* BEGIN QUOTED TEXT *

Wooday P. Krishna is an Indian educationist, technocrat and social activist. Krishna is also the Honorary General Secretary of Seshadripuram Educational Trust, President, Karnataka Gandhi Smarak Nidhi, Former Chairman Gandhi Peace Foundation and  former Chairman, The Institution of Engineers (India), Karnataka State Centre. He has served as a member of State Disaster Management Authority, Government of Karnataka in the rank of Minister of State, to develop proactive mitigating strategies for any disasters in the State.

Krishna is a recipient of the President’s Gold Medal, the highest National Award given for Red Cross humanitarian work of high order in 2012 from the Honourable President of India and the prestigious State Rajyotsava Award in 2004 for social work from the Government of Karnataka.  He has been elected Fellow, World Academy of Productivity Science, Canada in recognition of his contributions to productivity improvement in the delivery of humanitarian services. In 2020 he has been conferred with the prestigious Nadoja Award which is equivalent to Honorary degree of Doctor of Literature (D.Litt.) by Kannada University, Hampi.

Early and personal life
Krishna was born in 1963 in Bangalore, Karnataka to father Late W. H. Puttiah, a merchant and freedom fighter and mother Late Doddammaiya. He is married to Dr.G.Savitha.
Krishna attended Sri Ramkrishna Vidyashala in Mysuru; and is a Doctorate (Ph.D) in Management'  and a post-graduate in Engineering, Law, Sociology and Journalism. At school he was influenced by the principles of Swami Vivekananda and later by Raja Rammohun Roy.

* END QUOTED TEXT *

[WHAT YOU WILL DO]
1) Please copy the part of the Wooday P. Krishna biography that opens with the words containing "Early and personal" and closes with "Raja Rammohun Roy.".
2) Answer from the Wooday P. Krishna biography, one short answer per question:
(a) Which award did Krishna receive from the Government of Karnataka in 2004?
(b) Which school did he attend in Mysuru?
(c) Which university conferred the Nadoja Award on him?
3) Extend the biography of Wooday P. Krishna past its final sentence.

* BEGIN COLLECTED MATERIAL *

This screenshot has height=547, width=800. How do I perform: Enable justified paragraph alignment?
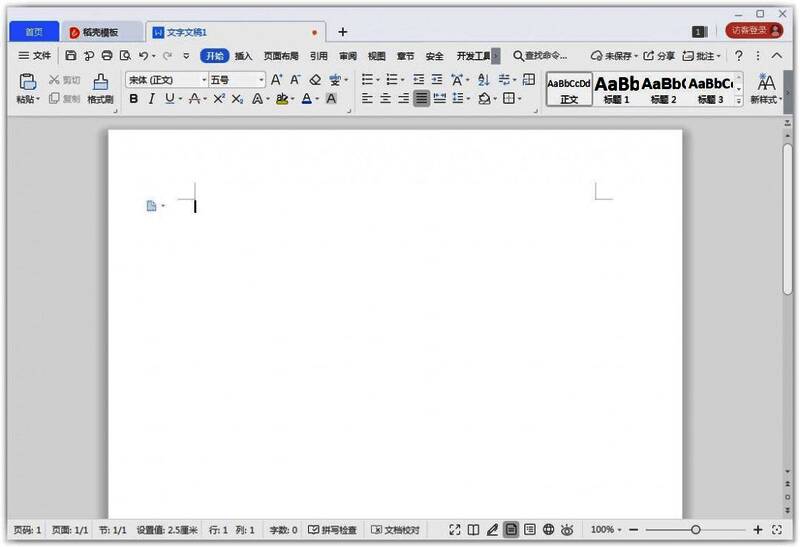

* END COLLECTED MATERIAL *

[THE RESPONSES]
1)
Early and personal life
Krishna was born in 1963 in Bangalore, Karnataka to father Late W. H. Puttiah, a merchant and freedom fighter and mother Late Doddammaiya. He is married to Dr.G.Savitha.
Krishna attended Sri Ramkrishna Vidyashala in Mysuru; and is a Doctorate (Ph.D) in Management'  and a post-graduate in Engineering, Law, Sociology and Journalism. At school he was influenced by the principles of Swami Vivekananda and later by Raja Rammohun Roy.

2)
(a) The State Rajyotsava Award, for social work.
(b) Sri Ramkrishna Vidyashala.
(c) Kannada University, Hampi.

3)
Career
Krishna is a well-known and nationally recognized educationist. He has provided leadership to the Seshadripuram Educational Trust (SET) that comprises 34 educational institutions spread across Bengaluru, Mysuru, Tumakuru and Mandya Districts and was established in 1930 by a group of women as a primary school named Seshadripuram Stree Samaja. He has been involved with Indian Red Cross Society, The Tuberculosis Association of India, Gandhi Peace Foundation, and The Institution of Engineers (India) at the national level; .

A Chartered Engineer of more than three decades standing, he is also a  well-known technical arbitrator.

Krishna authored a book named Sir M Visvesvaraya Jeevana Sadhane that was released on National Science Day in 2009.

Recognition
 2002 – Kempegowda Award from Bangalore Mahanagara Palike for Education  
 2004 – State Rajyotsava Award from Government of Karnataka – for social work
 2005 – Red Cross Award from the Honourable Governor of Karnataka – for humanitarian services
 2011 – Eminent Engineer Award from The Institution of Engineers – for contribution in the field of Engineering.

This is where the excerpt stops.